Location privacy in MobiShare

Abstract

This work focuses on providing privacy in MobiShare, which is a location-based service that assists users in searching and sharing files. A user’s mobility profile is summarization of its raw mobility data in terms of GPS coordinates and timestamps. Mobility profile is denoted in terms of places visited by the user, with their arrival and departure times for every day. MobiShare takes users’ raw mobility data to compute mobility profiles. It stores phone number of the users, phone number of their social contacts, and the meta data of the files to be shared. In the current architecture of MobiShare, the cloud learns about locations, social contacts, and files of the users. For preserving privacy of the users, we redefine architecture of MobiShare. The new architecture neither takes users’ raw mobility data nor their mobility profiles. All the locations are stored on the phone itself. This is equivalent to personal data vault, fully in control of the user. The sharing of mobility profiles among the users is done in a privacy preserving way via the cloud. In other words, the cloud never learns about users’ locations. We propose two models: Partial Privacy Preserving Model and Full Privacy Preserving Model. In the first model, contacts learn about actual location information of the user. In the second model, the user share his/her mobility profile without even disclosing it to the contact.

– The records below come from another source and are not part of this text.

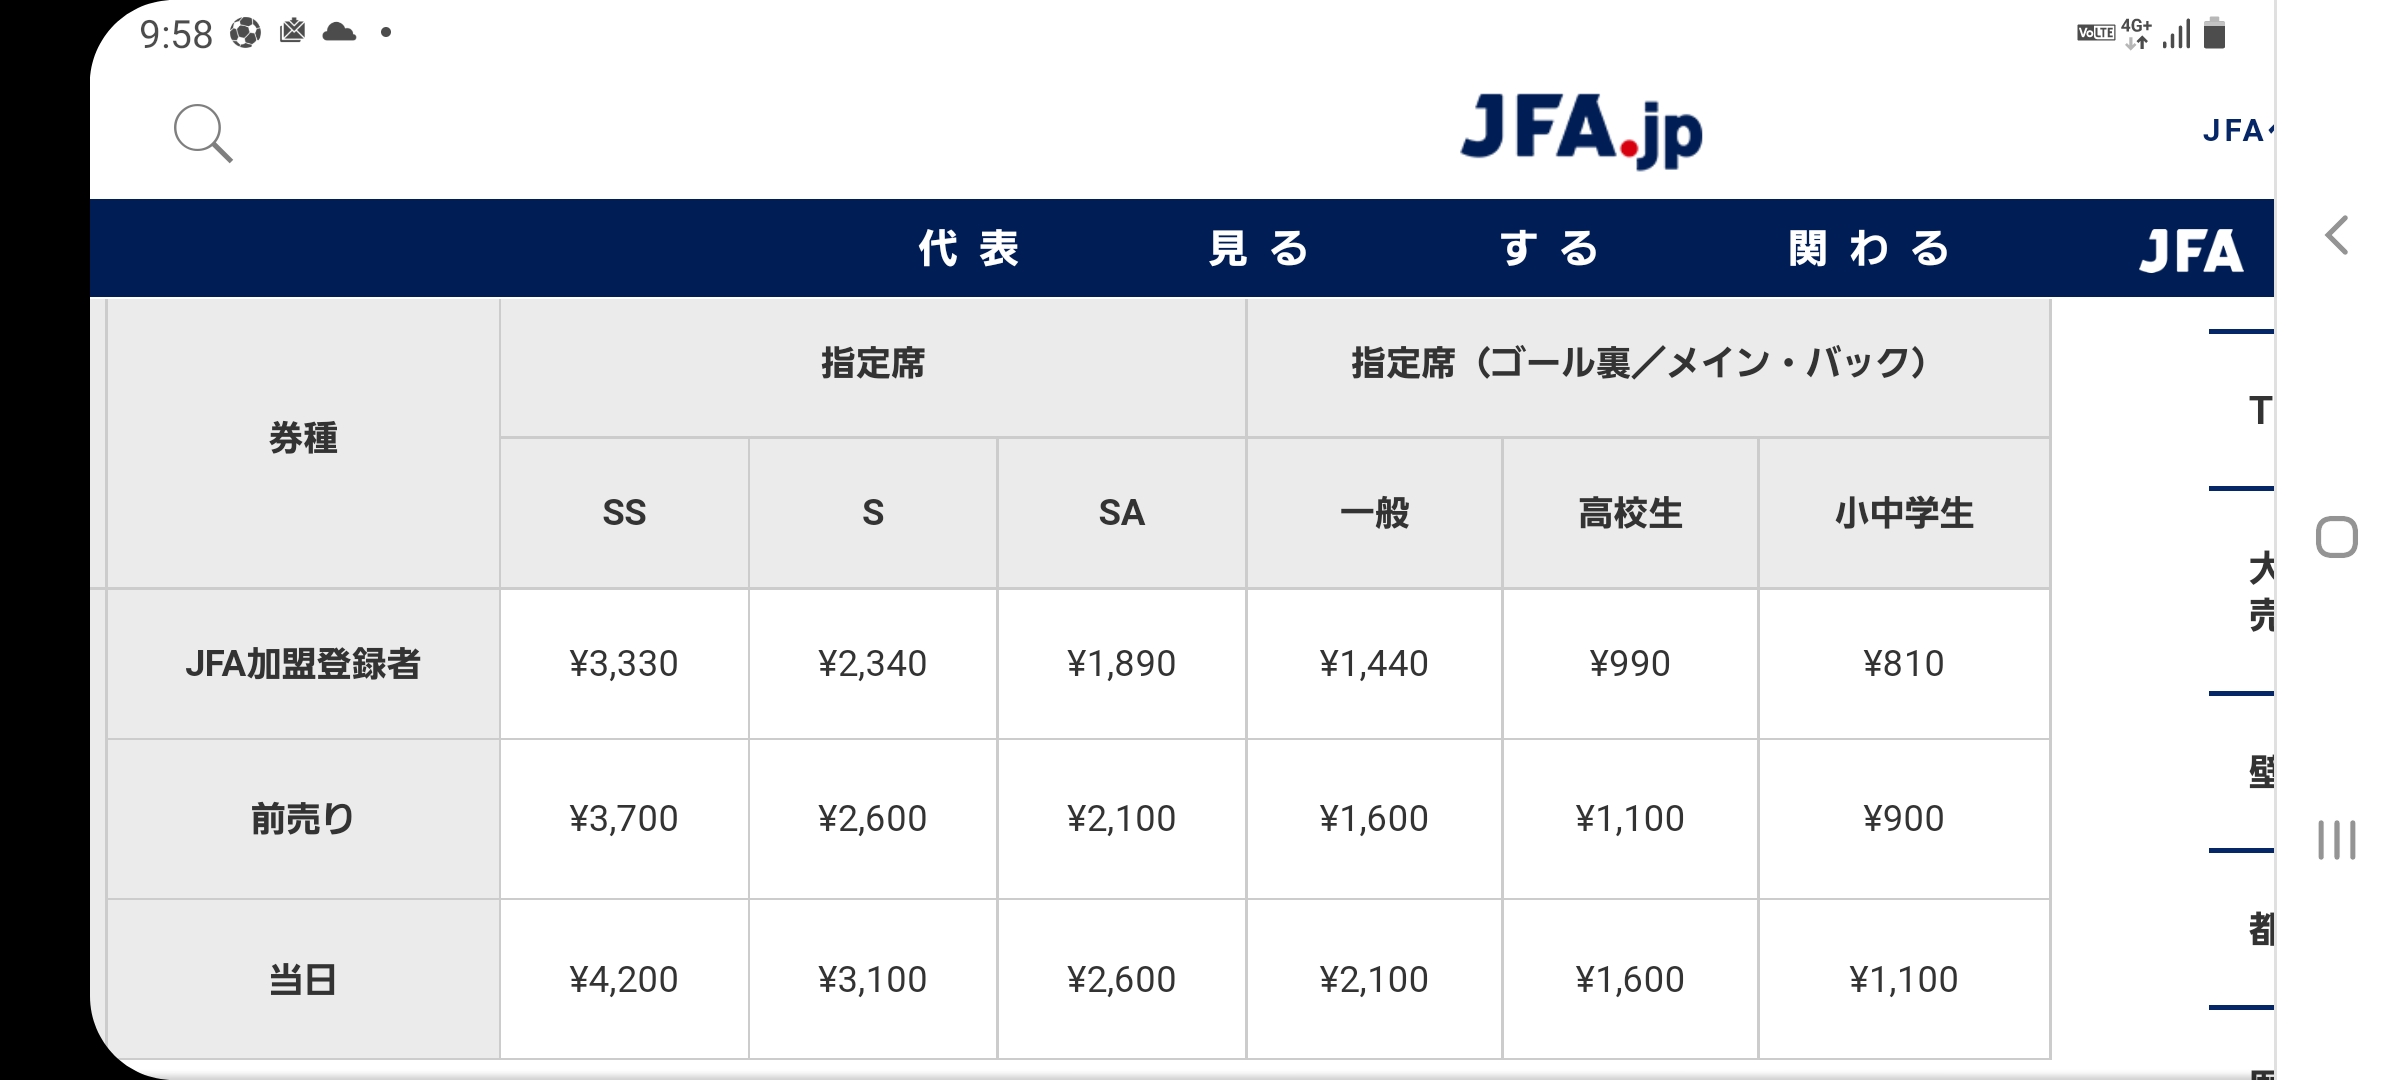The width and height of the screenshot is (2400, 1080).
Task: Tap the JFA.jp logo
Action: pos(1581,130)
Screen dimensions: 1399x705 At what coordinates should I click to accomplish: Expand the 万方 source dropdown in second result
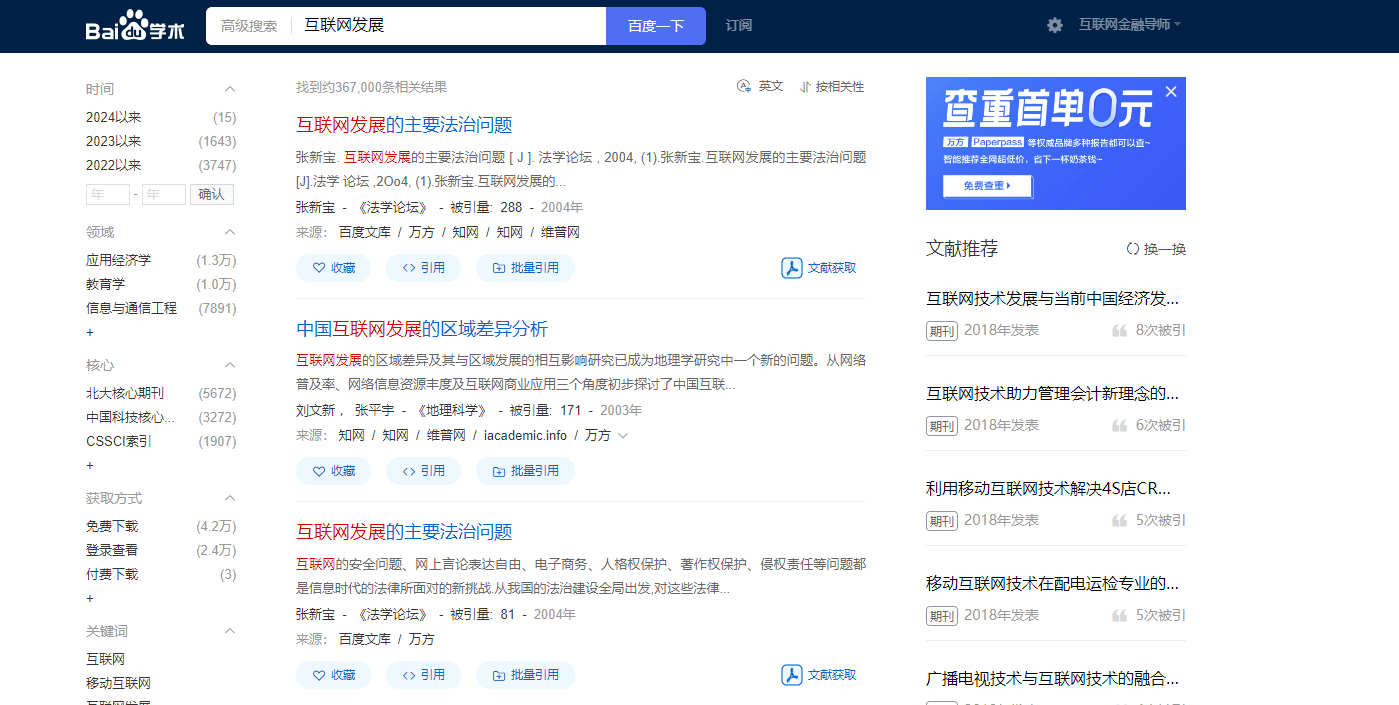click(x=621, y=435)
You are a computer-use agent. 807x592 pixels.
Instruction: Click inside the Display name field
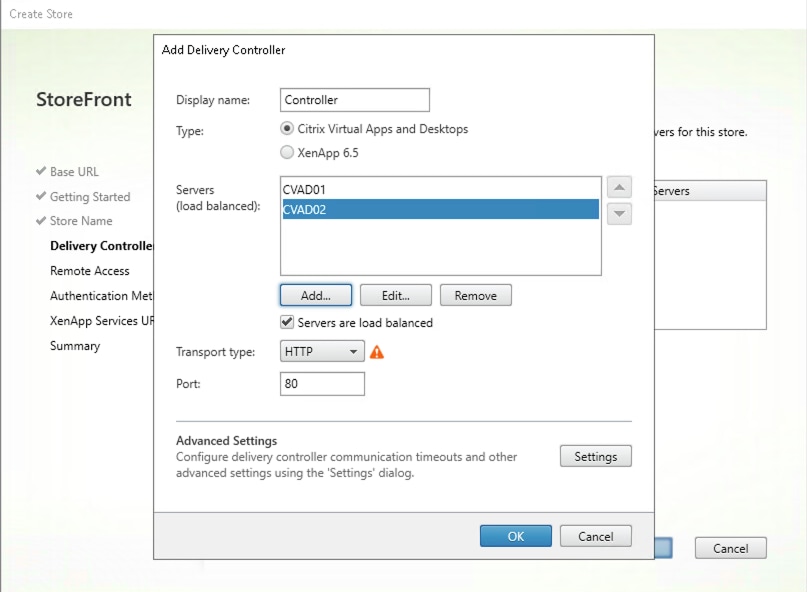pos(354,99)
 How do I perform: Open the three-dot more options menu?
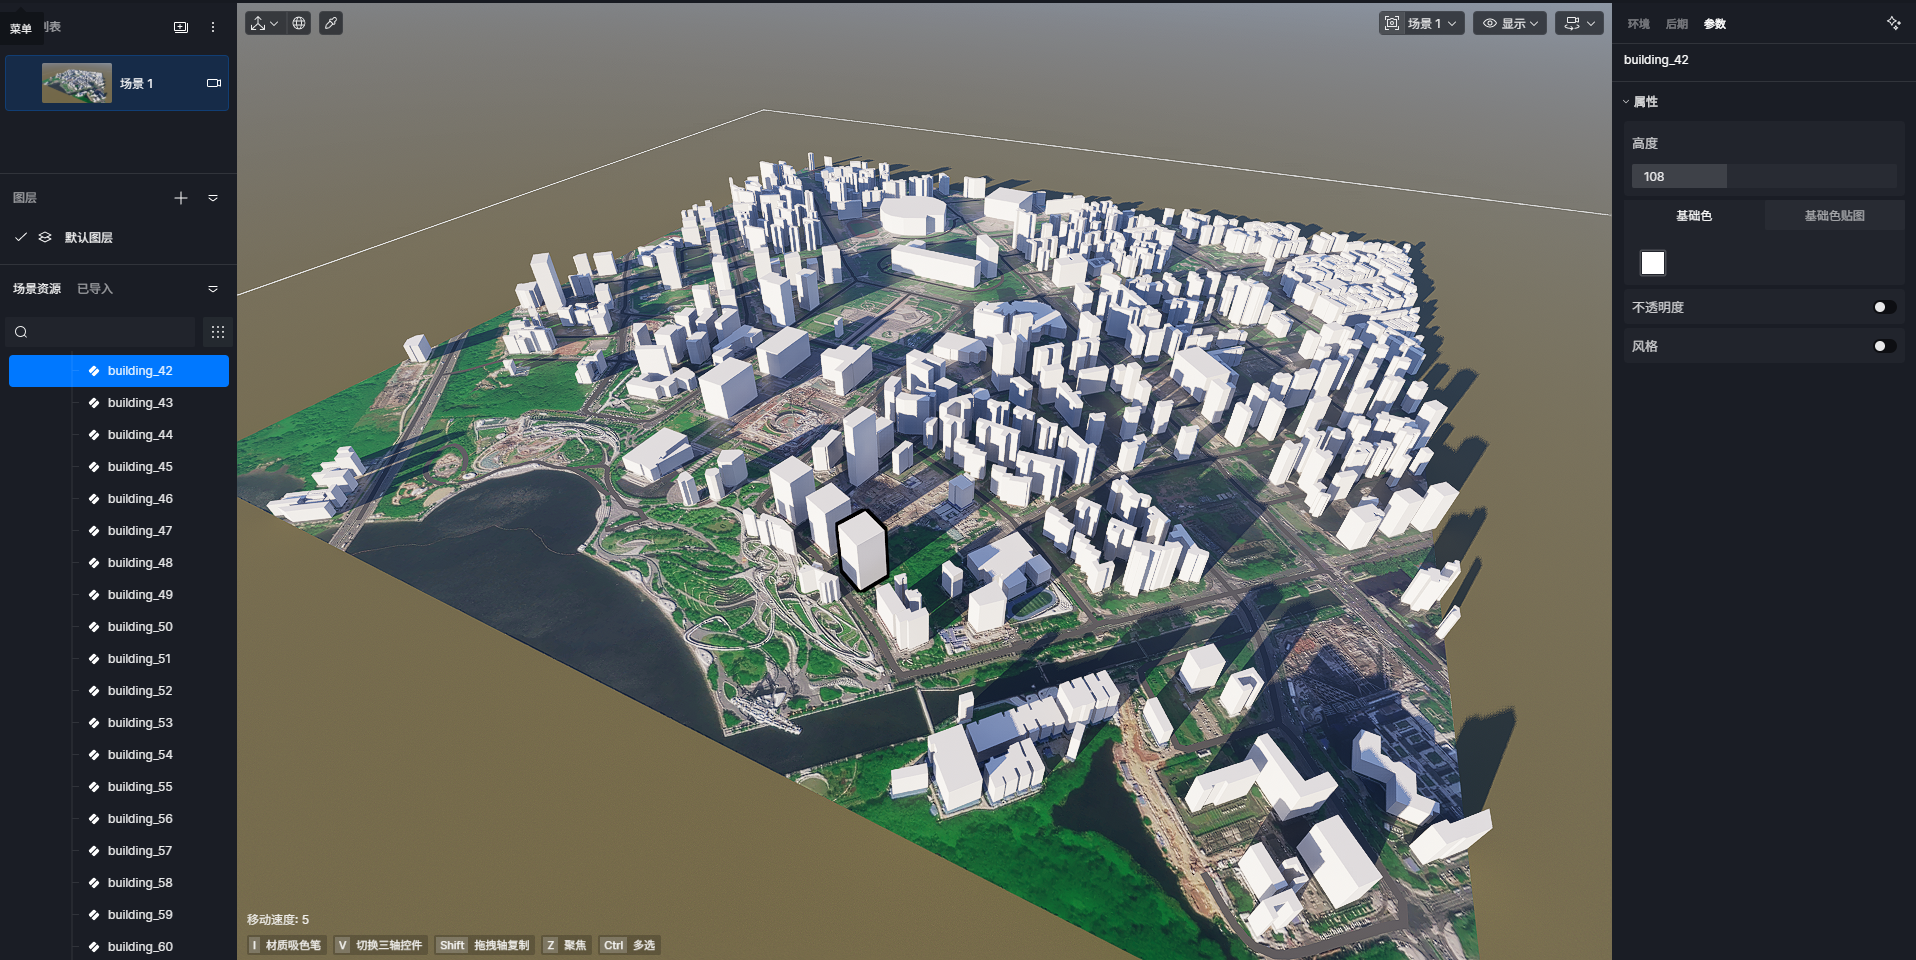click(x=213, y=27)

We borrow Paillier homomorphic encryption technique [8, 13] so that a user can share the mobility profile for the purpose of finding rendezvous point without disclosing the actual profile. This encryption is done once for a user and there is no need to repeat this for different contacts. We report the overhead of introducing these Privacy Preserving Models on Android phone. The cloud never learns the phone number of the users, who are not participating in using MobiShare. This provide social privacy. In future work, we will work on preserving privacy of what files users are sharing.